I keep telling people I've been through four property booms and busts. This last boom is the longest and strongest - 1995 to date and 300% appreciation nominally. Mind you, taking inflation into account its only about 260%. From 1969 to 1995, taking inflation into account, there was effectively no increase. What it did mean was that the value of the loans against the properties faded away.
At the moment, effectively the opposite is happening. Because inflation is relatively low, the cost of the loans and interest is increasing. The properties are no longer outgrowing inflation ( ok you can argue odd percentage points, but in essence the point is valid). Buy to letters are subsidising the value of their properties, and don't seem to realise that this actually adds to their in-costs.An Australian asked me recently what the golden rule of property investment was. To paraphrase Warren Buffett : The first rule of property investment is to make sure the rental covers the interest costs. And rule two? Remember rule one.
So where are we now?
I don't think we are on the edge of a cliff. That said, credit markets have effectively dried up. Some $400 billion of deals are on hold or indefinitely postponed. The Fed's statements yesterday didn't give any cheer, but that might well be a smokescreen. They have long wanted people to assess risk properly and stop the merry-go-round of the greater fool at higher prices syndrome.
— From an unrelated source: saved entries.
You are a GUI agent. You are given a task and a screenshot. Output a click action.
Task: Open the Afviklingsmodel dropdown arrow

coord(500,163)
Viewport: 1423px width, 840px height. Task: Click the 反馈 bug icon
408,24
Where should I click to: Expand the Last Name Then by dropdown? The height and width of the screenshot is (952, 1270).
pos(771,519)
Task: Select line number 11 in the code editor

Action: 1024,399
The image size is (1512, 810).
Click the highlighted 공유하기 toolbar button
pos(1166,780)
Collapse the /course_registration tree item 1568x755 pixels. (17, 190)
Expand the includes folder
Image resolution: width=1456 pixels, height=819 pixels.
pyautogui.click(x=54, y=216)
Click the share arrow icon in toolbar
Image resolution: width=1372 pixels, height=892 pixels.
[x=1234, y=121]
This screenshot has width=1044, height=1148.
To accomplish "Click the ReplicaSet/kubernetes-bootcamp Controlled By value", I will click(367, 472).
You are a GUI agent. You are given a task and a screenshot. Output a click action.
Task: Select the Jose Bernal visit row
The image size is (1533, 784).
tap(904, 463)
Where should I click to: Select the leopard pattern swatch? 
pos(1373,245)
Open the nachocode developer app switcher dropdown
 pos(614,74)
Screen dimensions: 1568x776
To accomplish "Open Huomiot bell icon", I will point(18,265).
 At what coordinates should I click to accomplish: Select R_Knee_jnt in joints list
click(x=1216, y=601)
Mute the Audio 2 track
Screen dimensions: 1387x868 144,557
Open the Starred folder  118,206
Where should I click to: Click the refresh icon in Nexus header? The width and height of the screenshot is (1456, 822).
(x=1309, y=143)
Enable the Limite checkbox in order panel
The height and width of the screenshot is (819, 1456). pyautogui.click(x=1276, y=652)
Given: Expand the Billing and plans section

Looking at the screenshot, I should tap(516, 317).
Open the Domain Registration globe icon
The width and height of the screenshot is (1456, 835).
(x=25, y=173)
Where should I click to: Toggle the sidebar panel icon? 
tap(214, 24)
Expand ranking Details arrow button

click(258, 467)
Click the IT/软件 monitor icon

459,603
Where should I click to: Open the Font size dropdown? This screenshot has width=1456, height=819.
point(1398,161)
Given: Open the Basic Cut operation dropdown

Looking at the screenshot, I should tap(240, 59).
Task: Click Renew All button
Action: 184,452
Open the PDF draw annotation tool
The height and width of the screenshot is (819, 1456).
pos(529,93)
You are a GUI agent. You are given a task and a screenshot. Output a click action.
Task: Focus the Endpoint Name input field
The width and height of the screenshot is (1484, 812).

If there's a serious bankruptcy, all bets are off.
My view is that activity in UK housing will now start to drop. This always pressages falling prices. After all, if you want to move you have to sell.
So if you want £500,000 for your house and someone offers you £475,000, don't walk away.
That 5% drop might look a bargain in a few months time.
Oh, and if you are cash rich, drive a really, really hard bargain.
Or bet on interest rates having to fall soon in the States.